Look this isn’t at all a defense of slop code, but it has me thinking — how much does code quality matter, and why?

It’s maintenance, right? We care about readability because we know we’ll have to make changes, fix bugs, etc.

But so … imagine a codebase that’s magically bug-free and feature-complete. (I’m aware this is a strawman - that’s the point, it’s a thought experiment.) Does it matter if this codebase is well-written? I’m not sure it does! (1/5)

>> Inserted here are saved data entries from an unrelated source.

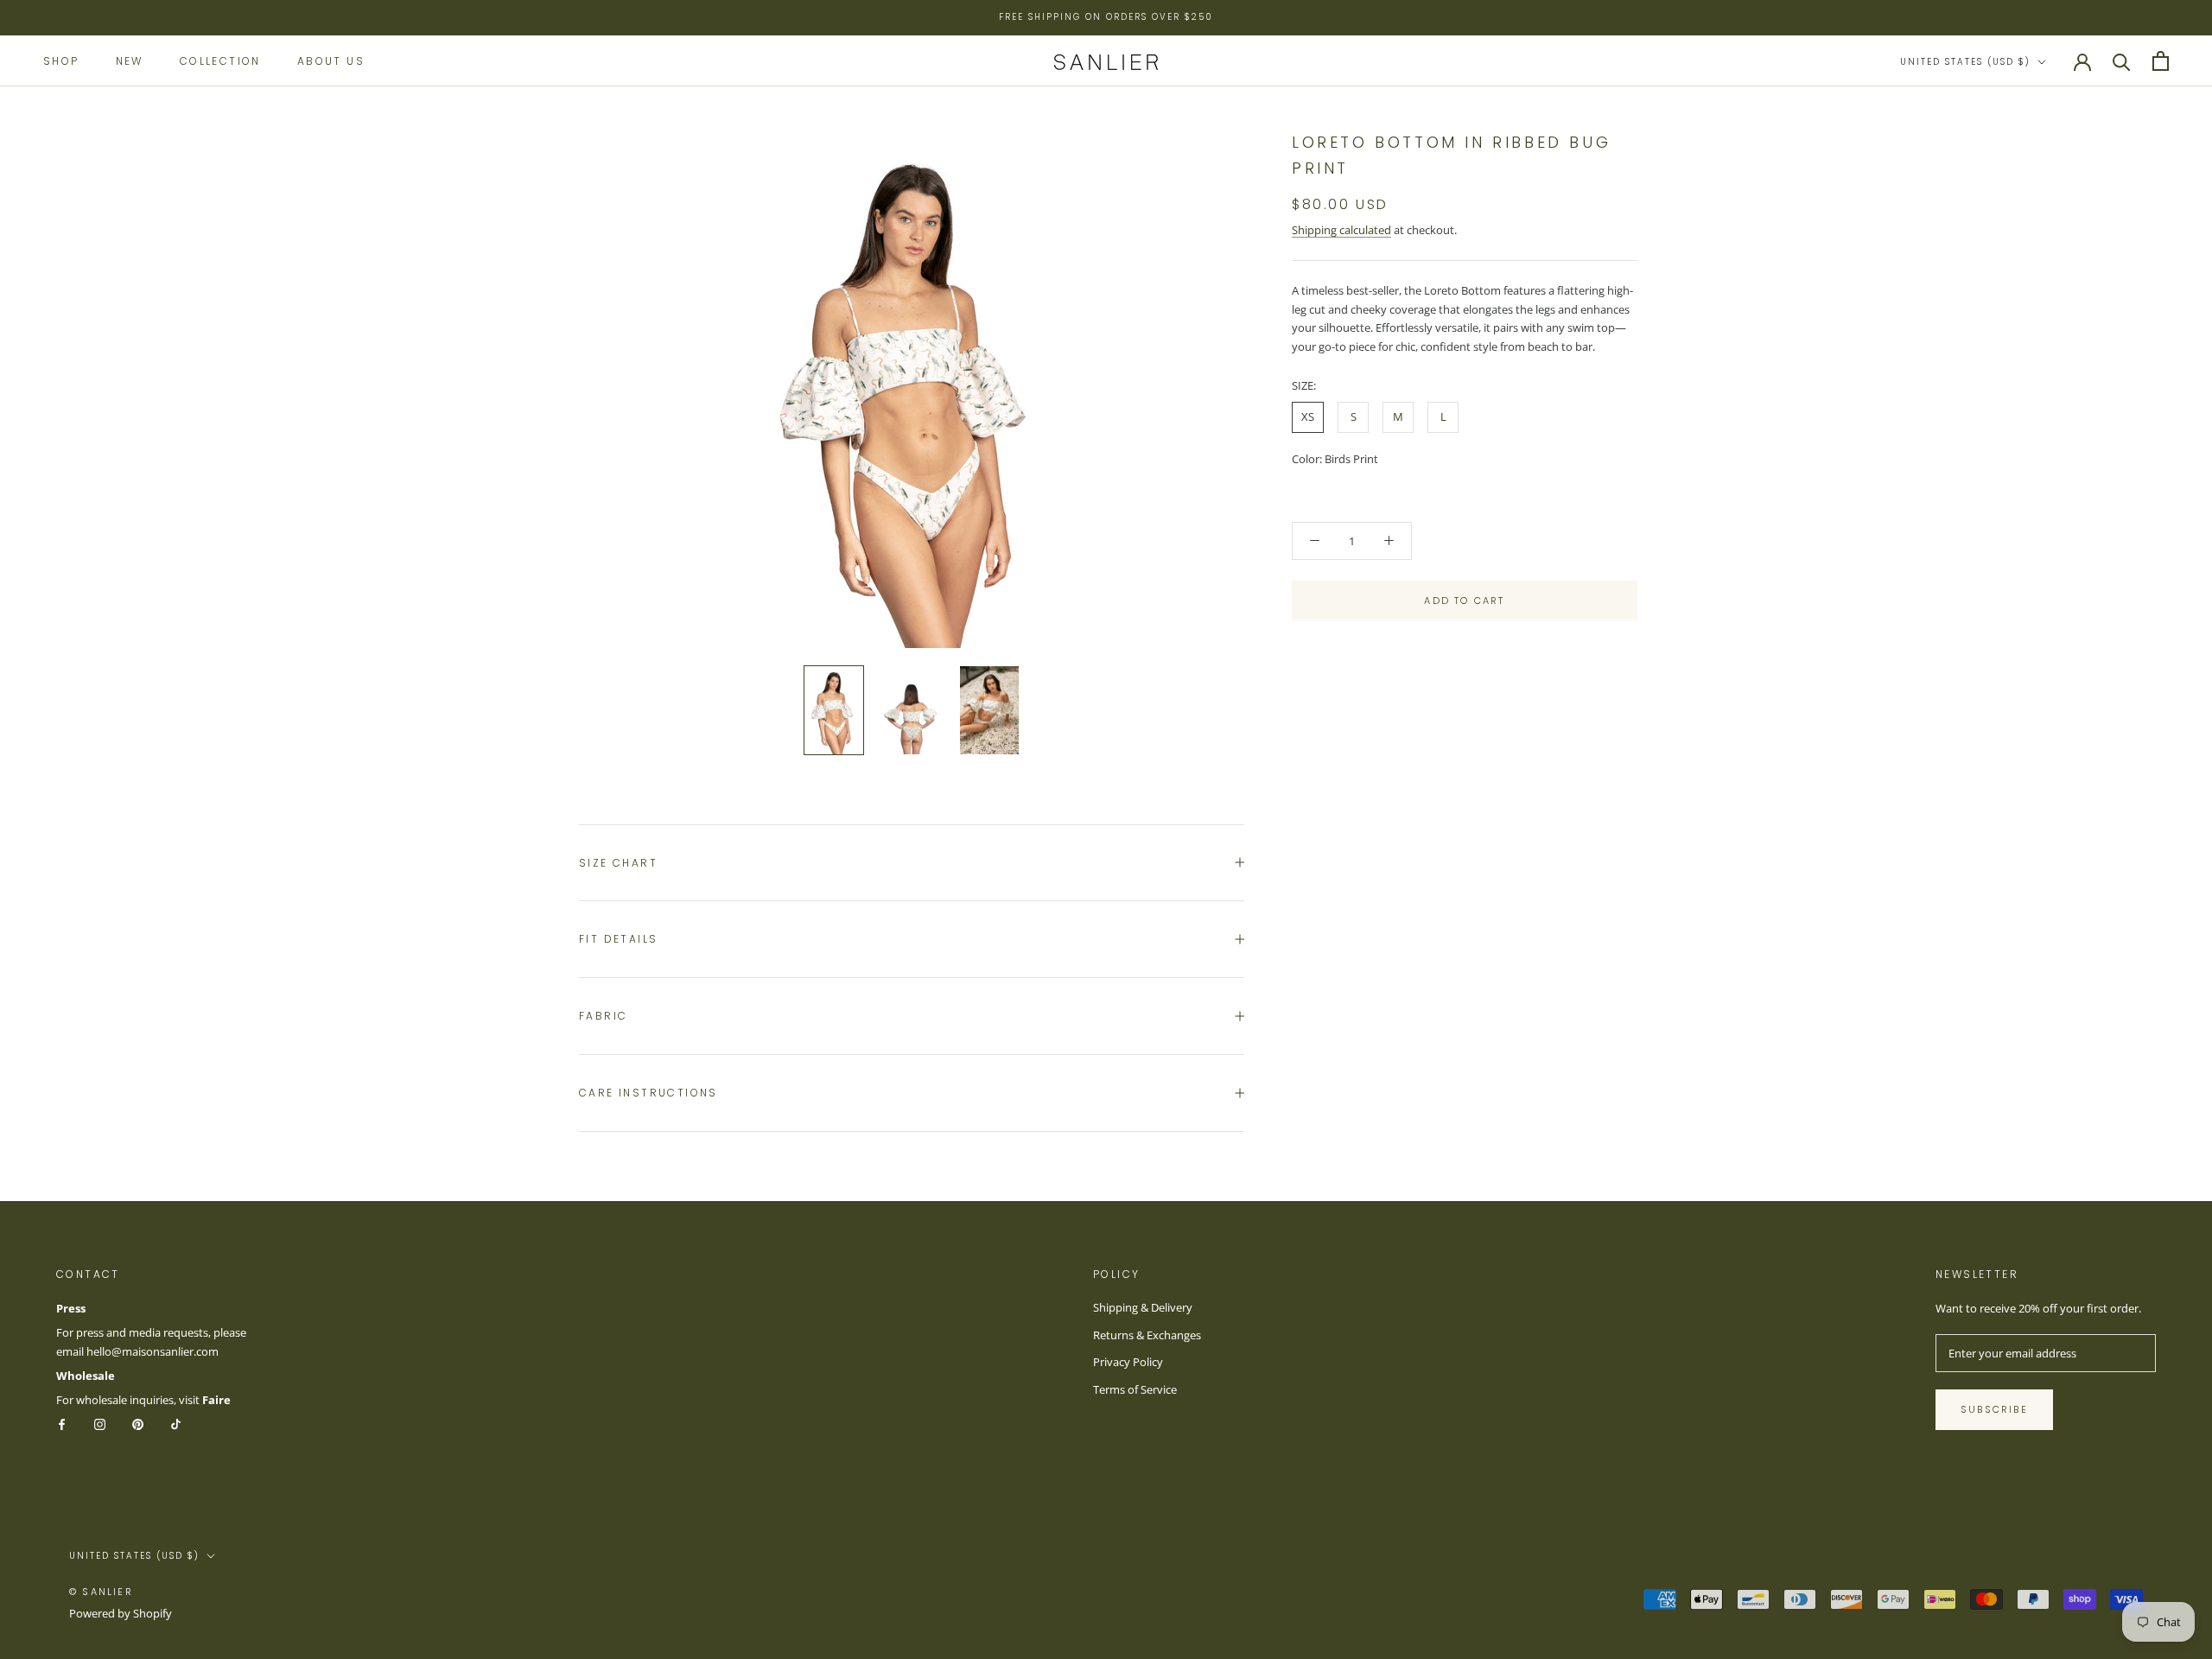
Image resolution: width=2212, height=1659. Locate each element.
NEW (129, 60)
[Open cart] (2160, 61)
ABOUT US (331, 60)
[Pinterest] (137, 1423)
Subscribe (1994, 1409)
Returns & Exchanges (1147, 1335)
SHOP (61, 60)
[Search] (2122, 61)
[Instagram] (99, 1423)
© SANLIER (101, 1592)
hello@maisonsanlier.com (152, 1351)
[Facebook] (61, 1423)
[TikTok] (175, 1423)
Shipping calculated (1341, 229)
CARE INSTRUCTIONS (648, 1092)
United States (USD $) (1965, 61)
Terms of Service (1135, 1389)
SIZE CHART (618, 862)
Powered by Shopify (120, 1613)
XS (1307, 416)
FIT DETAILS (618, 938)
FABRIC (603, 1015)
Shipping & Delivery (1142, 1307)
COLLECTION (220, 60)
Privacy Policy (1128, 1362)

Code quality has always been ONE factor; it’s never been always the most important. Eg we often accept complex internals as the price for a clean external API; and we all write sloppy code for one-offs, prototypes, etc. So part of me accepts the “code quality doesn’t matter” argument. I can see a vision of agentic engineering with systems that prove correctness; if an agent produces code that is provably correct, maybe the quality really doesn’t matter! (2/5)
I’m far from convinced that this is actually possible. It’s certainly not now — and I’m not talking about models. Testing and verification tools are nowhere near where they’d need to be, regardless of model quality. Today, code quality DOES still matter; even the best-case version of agentic engineering can’t produce code that’ll never require maintenance. But I can see a possible future where code quality might not matter, or will matter a lot less, and that’s FASCINATING. (3/5)
Specifically what I find fascinating is: the tooling that would be required to make agentic engineering begin to live up to the hype — much better testing tools, formal business logic specification languages, more powerful and easier to use formal verification tools, better static analysis tooling, etc — would be massively useful to software engineering quite regardless of the existence/utility/quality of LLMs. (4/5)
Will we actually build them? I sort of doubt it: the history of software development, and of course the current trajectory, suggests we’ll continue to yolo our way through it. I wouldn’t exactly say I’m optimistic, but hope springs eternal. (5/5)

@jacob Responding to the thread as a whole, I think code readability will matter just as much as cockpit black boxes matter.

The universe is against us even with bug-free hardware and software. Even the perfect self-driving car will kill some people. The perfect AI doctor will lose some patients. The perfect automated factory will assemble some lemons.

We will need to be able to learn why and how it happened. Step by step. So, logs and readable code. Otherwise trusting automation is impossible

@ambv @jacob Definitely...

I was going to say something about accountability, but this is pretty much my thought too.

Especially as it's incredibly unlikely that anyone would one-shot a perfect implementation, even more so for something that is extremely critical.

If we can't understand "why" something went wrong, how do we account for it? Was it negligence? Can someone be held accountable? Is the prompting wrong or is the code wrong?

I can see why that's a dream scenario for a corporation, though.

@pythonbynight @ambv Ok yes I like this: “explainabibility” (I need a better word but fine) is one reason why code quality matters. Like, if a dam fails, we’d really like to have the blueprints — and for them to be readable! — so we can figure out where we screwed up. “The dam works because the lake holds water” isn’t sufficient.
@jacob @pythonbynight @ambv "Explainability" is the word generally used for this requirement when it comes to the use of machine learning systems in finance (loan approvals, that kind of thing), so if there's a better word, it hasn't been found yet.
@ancoghlan @jacob @pythonbynight @ambv there's also "legibility", in the Seeing Like a State sense, ie. you have people (or LLMs) who report to you, and you need to be able to make sense of what they're doing in order to hold them accountable.
@jacob I think this is a subtle category error, in the sense that "readability" (and "code quality" more generally) is a transitive adjective. Readable to whom? High quality according to whose taste? We strive for an "objective" sense of code quality because the audience we are usually addressing is the pool of potential candidates who may become future maintainers of the code, and that's a nebulous group. But, that group's nebulousness eventually must be removed as it becomes "the current team"
@jacob all of that is to say: the reason readability matters is that if you want to maintain some code, some specific group of humans must maintain an understanding of its structure, such that they can effectuate *and be held accountable for* required changes. The putative cost reduction of an "agentic" tool inherently assumes that you can shrink that group by replacing some of them with LLMs. Maybe, eventually, some will be able to. But ultimately *somebody* still needs to read all the code.
@jacob the world in which agentic tools could have the level of success that you're imagining with trash-level code quality would seem to me to be the same world where anyone annoyed with a subscription-model app would simply download a 30-year-old abandonware replacement from archive dot org, because they'd be comfortable with long-term stasis. which seems unrealistic to me.